Theorem difun2 3576

Description: Absorption of union by difference. Theorem 36 of [Suppes] p. 29. (Contributed by NM, 19-May-1998.)

Assertion

Ref	Expression
difun2	|- ( ( A u. B ) \ B ) = ( A \ B )

Proof of Theorem difun2

Step	Hyp	Ref	Expression
1		difundir 3462	. 2 |- ( ( A u.

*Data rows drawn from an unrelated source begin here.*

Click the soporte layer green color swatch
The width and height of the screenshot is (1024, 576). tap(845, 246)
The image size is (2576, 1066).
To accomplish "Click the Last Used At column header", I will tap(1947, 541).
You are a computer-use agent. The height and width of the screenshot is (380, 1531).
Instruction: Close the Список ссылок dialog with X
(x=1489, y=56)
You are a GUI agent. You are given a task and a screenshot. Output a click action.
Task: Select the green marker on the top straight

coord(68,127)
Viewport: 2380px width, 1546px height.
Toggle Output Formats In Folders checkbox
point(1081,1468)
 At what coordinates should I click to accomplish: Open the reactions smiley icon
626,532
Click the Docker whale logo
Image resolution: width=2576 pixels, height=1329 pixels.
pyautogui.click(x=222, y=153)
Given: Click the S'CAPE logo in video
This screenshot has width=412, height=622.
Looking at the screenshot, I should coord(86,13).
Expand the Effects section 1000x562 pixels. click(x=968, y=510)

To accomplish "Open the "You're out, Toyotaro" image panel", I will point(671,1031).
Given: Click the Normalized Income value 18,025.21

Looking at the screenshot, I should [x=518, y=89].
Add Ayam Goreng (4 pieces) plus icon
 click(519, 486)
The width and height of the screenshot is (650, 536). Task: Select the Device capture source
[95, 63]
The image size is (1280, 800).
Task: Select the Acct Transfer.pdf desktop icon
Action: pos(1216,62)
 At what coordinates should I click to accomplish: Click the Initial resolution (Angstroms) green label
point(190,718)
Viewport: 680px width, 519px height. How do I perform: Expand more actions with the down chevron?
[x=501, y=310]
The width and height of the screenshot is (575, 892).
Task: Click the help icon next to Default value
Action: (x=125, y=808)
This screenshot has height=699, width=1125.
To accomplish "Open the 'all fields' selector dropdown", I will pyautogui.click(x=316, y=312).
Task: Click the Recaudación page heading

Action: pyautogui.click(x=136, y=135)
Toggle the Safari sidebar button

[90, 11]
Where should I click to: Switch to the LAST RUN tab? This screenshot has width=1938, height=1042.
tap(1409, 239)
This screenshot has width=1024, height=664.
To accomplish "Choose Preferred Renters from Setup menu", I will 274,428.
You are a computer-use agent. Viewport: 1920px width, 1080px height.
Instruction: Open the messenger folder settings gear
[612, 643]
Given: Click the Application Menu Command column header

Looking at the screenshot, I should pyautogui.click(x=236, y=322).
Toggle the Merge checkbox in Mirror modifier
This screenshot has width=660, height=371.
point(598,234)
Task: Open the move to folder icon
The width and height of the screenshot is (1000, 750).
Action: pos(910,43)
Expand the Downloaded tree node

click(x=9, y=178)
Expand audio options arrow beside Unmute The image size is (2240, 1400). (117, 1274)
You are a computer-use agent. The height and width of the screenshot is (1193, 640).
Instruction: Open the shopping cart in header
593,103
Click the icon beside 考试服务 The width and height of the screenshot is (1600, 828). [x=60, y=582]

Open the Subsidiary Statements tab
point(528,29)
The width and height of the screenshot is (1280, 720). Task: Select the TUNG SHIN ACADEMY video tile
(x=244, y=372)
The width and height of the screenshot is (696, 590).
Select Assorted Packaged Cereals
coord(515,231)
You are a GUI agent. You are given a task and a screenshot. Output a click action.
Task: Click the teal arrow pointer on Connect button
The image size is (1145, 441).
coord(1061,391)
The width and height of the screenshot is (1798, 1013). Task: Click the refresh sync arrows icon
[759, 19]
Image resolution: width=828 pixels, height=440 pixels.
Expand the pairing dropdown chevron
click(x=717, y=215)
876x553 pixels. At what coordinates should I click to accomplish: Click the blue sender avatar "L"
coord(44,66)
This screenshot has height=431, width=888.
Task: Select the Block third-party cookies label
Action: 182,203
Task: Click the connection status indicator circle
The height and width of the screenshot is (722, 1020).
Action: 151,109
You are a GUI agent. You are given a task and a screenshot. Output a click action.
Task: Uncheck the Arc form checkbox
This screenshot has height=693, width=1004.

B ) \ B ) = ( ( A \ B ) u. ( B \ B ) )
2		difid 3565	. . 3 |- ( B \ B ) = (/)
3	2	uneq2i 3360	. 2 |- ( ( A \ B ) u. ( B \ B ) ) = ( ( A \ B ) u. (/) )
4		un0 3530	. 2 |- ( ( A \ B ) u. (/) ) = ( A \ B )
5	1, 3, 4	3eqtri 2256	1 |- ( ( A u. B ) \ B ) = ( A \ B )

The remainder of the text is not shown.